__EXERCISE DETAILS__:
Your job is to set down the listing again exactly as it stands.

__DATASET EXCERPTS__:
[Start of section]
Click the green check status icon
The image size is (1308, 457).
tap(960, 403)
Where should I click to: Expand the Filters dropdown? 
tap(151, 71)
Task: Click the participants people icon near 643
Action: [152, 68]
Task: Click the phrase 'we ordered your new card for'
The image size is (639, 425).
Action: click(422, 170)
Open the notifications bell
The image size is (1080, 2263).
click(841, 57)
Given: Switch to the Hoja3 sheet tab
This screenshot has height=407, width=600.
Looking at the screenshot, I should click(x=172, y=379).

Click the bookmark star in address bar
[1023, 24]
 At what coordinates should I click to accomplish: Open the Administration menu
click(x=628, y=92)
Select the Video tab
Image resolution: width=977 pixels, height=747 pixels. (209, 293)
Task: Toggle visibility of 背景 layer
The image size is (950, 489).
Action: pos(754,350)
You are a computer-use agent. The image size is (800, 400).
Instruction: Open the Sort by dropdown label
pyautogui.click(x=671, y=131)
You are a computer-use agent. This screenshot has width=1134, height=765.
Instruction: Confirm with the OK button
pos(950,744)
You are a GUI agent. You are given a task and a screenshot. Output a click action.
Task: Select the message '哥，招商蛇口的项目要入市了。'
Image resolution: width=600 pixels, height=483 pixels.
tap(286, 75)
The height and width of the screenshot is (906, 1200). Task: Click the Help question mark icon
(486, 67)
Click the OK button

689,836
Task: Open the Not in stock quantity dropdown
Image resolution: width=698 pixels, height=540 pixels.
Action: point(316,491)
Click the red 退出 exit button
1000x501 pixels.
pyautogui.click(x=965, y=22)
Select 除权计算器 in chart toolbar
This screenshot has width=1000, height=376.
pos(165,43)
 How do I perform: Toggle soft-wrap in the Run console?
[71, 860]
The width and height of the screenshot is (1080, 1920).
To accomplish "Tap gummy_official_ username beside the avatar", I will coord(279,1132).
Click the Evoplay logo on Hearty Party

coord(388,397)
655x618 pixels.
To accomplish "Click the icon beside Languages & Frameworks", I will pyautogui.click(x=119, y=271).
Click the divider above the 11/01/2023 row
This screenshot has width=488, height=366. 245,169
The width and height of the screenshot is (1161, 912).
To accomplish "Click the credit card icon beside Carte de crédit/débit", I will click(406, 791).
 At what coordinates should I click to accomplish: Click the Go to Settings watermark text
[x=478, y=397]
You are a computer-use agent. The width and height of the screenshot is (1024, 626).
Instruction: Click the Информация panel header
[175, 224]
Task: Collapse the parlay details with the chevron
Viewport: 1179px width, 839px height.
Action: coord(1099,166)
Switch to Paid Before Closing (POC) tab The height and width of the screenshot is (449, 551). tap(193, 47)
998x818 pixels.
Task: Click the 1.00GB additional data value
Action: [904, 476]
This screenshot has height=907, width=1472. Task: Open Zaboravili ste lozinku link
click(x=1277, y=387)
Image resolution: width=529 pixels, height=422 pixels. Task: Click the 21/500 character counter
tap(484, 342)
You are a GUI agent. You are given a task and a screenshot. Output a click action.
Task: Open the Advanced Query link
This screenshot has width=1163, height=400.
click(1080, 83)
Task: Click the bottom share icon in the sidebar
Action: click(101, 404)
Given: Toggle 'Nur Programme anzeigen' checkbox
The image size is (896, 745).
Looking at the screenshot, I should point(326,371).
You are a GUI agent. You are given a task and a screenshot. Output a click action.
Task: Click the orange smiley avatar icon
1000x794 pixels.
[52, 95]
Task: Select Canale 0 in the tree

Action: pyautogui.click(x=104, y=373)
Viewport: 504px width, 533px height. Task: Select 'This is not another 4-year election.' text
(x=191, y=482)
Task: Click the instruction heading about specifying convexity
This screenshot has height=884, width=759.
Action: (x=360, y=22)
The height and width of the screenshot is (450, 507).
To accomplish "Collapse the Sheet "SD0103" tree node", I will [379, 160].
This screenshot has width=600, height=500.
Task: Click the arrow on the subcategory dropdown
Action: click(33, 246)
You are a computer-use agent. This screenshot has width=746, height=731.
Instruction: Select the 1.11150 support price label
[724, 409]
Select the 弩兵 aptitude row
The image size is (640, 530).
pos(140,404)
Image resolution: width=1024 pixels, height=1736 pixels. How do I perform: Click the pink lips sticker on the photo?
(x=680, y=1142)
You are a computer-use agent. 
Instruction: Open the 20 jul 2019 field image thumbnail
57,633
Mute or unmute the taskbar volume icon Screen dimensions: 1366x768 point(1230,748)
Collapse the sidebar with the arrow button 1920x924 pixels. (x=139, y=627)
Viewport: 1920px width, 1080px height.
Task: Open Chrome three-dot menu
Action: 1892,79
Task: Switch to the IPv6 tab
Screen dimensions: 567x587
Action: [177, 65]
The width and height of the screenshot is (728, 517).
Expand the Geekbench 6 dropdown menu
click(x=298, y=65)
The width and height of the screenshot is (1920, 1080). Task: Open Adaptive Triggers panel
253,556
[End of section]
__SOLUTION FOR THIS TASK__:
Click the green check status icon
The image size is (1308, 457).
tap(960, 403)
Where should I click to: Expand the Filters dropdown? 
tap(151, 71)
Task: Click the participants people icon near 643
Action: [152, 68]
Task: Click the phrase 'we ordered your new card for'
The image size is (639, 425).
Action: click(422, 170)
Open the notifications bell
The image size is (1080, 2263).
click(841, 57)
Given: Switch to the Hoja3 sheet tab
This screenshot has height=407, width=600.
Looking at the screenshot, I should click(x=172, y=379).

Click the bookmark star in address bar
[1023, 24]
 At what coordinates should I click to accomplish: Open the Administration menu
click(x=628, y=92)
Select the Video tab
Image resolution: width=977 pixels, height=747 pixels. (209, 293)
Task: Toggle visibility of 背景 layer
The image size is (950, 489).
Action: pos(754,350)
You are a computer-use agent. The image size is (800, 400).
Instruction: Open the Sort by dropdown label
pyautogui.click(x=671, y=131)
You are a computer-use agent. This screenshot has width=1134, height=765.
Instruction: Confirm with the OK button
pos(950,744)
You are a GUI agent. You are given a task and a screenshot. Output a click action.
Task: Select the message '哥，招商蛇口的项目要入市了。'
Image resolution: width=600 pixels, height=483 pixels.
tap(286, 75)
The height and width of the screenshot is (906, 1200). Task: Click the Help question mark icon
(486, 67)
Click the OK button

689,836
Task: Open the Not in stock quantity dropdown
Image resolution: width=698 pixels, height=540 pixels.
Action: point(316,491)
Click the red 退出 exit button
1000x501 pixels.
pyautogui.click(x=965, y=22)
Select 除权计算器 in chart toolbar
This screenshot has width=1000, height=376.
pos(165,43)
 How do I perform: Toggle soft-wrap in the Run console?
[71, 860]
The width and height of the screenshot is (1080, 1920).
To accomplish "Tap gummy_official_ username beside the avatar", I will coord(279,1132).
Click the Evoplay logo on Hearty Party

coord(388,397)
655x618 pixels.
To accomplish "Click the icon beside Languages & Frameworks", I will pyautogui.click(x=119, y=271).
Click the divider above the 11/01/2023 row
This screenshot has width=488, height=366. 245,169
The width and height of the screenshot is (1161, 912).
To accomplish "Click the credit card icon beside Carte de crédit/débit", I will click(406, 791).
 At what coordinates should I click to accomplish: Click the Go to Settings watermark text
[x=478, y=397]
You are a computer-use agent. The width and height of the screenshot is (1024, 626).
Instruction: Click the Информация panel header
[175, 224]
Task: Collapse the parlay details with the chevron
Viewport: 1179px width, 839px height.
Action: coord(1099,166)
Switch to Paid Before Closing (POC) tab The height and width of the screenshot is (449, 551). tap(193, 47)
998x818 pixels.
Task: Click the 1.00GB additional data value
Action: [904, 476]
This screenshot has height=907, width=1472. Task: Open Zaboravili ste lozinku link
click(x=1277, y=387)
Image resolution: width=529 pixels, height=422 pixels. Task: Click the 21/500 character counter
tap(484, 342)
You are a GUI agent. You are given a task and a screenshot. Output a click action.
Task: Open the Advanced Query link
This screenshot has width=1163, height=400.
click(1080, 83)
Task: Click the bottom share icon in the sidebar
Action: click(101, 404)
Given: Toggle 'Nur Programme anzeigen' checkbox
The image size is (896, 745).
Looking at the screenshot, I should point(326,371).
You are a GUI agent. You are given a task and a screenshot. Output a click action.
Task: Click the orange smiley avatar icon
1000x794 pixels.
[52, 95]
Task: Select Canale 0 in the tree

Action: pyautogui.click(x=104, y=373)
Viewport: 504px width, 533px height. Task: Select 'This is not another 4-year election.' text
(x=191, y=482)
Task: Click the instruction heading about specifying convexity
This screenshot has height=884, width=759.
Action: (x=360, y=22)
The height and width of the screenshot is (450, 507).
To accomplish "Collapse the Sheet "SD0103" tree node", I will [379, 160].
This screenshot has width=600, height=500.
Task: Click the arrow on the subcategory dropdown
Action: click(33, 246)
You are a computer-use agent. This screenshot has width=746, height=731.
Instruction: Select the 1.11150 support price label
[724, 409]
Select the 弩兵 aptitude row
The image size is (640, 530).
pos(140,404)
Image resolution: width=1024 pixels, height=1736 pixels. How do I perform: Click the pink lips sticker on the photo?
(x=680, y=1142)
You are a computer-use agent. 
Instruction: Open the 20 jul 2019 field image thumbnail
57,633
Mute or unmute the taskbar volume icon Screen dimensions: 1366x768 point(1230,748)
Collapse the sidebar with the arrow button 1920x924 pixels. (x=139, y=627)
Viewport: 1920px width, 1080px height.
Task: Open Chrome three-dot menu
Action: 1892,79
Task: Switch to the IPv6 tab
Screen dimensions: 567x587
Action: [177, 65]
The width and height of the screenshot is (728, 517).
Expand the Geekbench 6 dropdown menu
click(x=298, y=65)
The width and height of the screenshot is (1920, 1080). Task: Open Adaptive Triggers panel
253,556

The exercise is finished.